> [Task statement] Would you please repeat exactly the entries below, starting at the line with "You are a GUI" and ending at the line with "Given: Switch to the Pine Editor tab", and nothing outside that range? Leave out the pictures.

══ Data to process ══

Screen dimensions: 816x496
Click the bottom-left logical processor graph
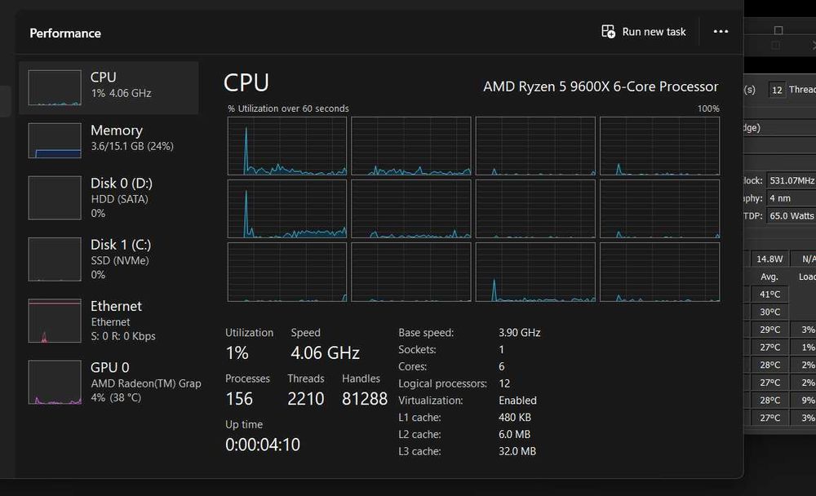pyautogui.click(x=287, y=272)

═══
══ Data to process ══

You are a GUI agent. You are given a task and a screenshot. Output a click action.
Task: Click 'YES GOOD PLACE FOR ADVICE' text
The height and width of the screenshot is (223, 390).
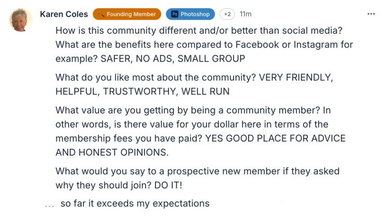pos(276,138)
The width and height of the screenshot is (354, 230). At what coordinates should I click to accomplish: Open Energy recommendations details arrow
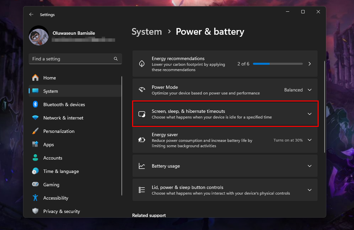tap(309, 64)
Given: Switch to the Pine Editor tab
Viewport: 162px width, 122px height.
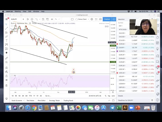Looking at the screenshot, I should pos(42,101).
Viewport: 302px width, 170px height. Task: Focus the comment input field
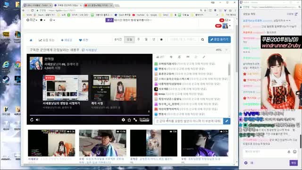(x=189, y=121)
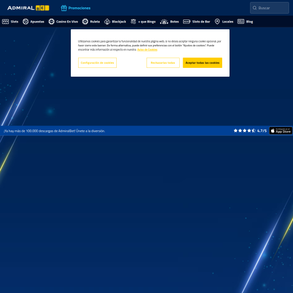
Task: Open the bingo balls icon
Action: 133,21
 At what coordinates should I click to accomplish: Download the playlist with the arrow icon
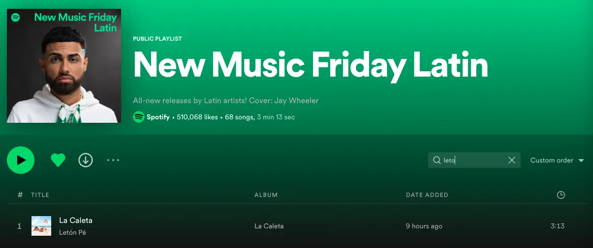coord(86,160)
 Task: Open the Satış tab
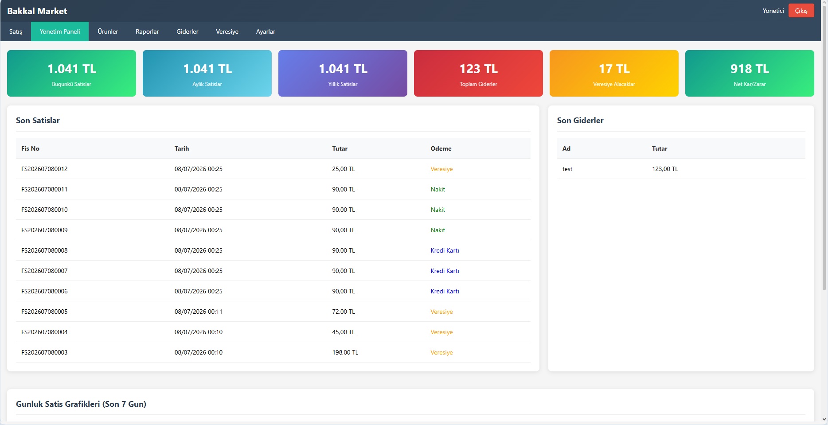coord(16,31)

═══

> [Your solution]
You are a GUI agent. You are given a task and a screenshot. Output a click action.
Task: Click 'YES GOOD PLACE FOR ADVICE' text
The height and width of the screenshot is (223, 390).
pos(276,138)
The width and height of the screenshot is (354, 230). At what coordinates should I click to accomplish: Open Energy recommendations details arrow
tap(309, 64)
Given: Switch to the Pine Editor tab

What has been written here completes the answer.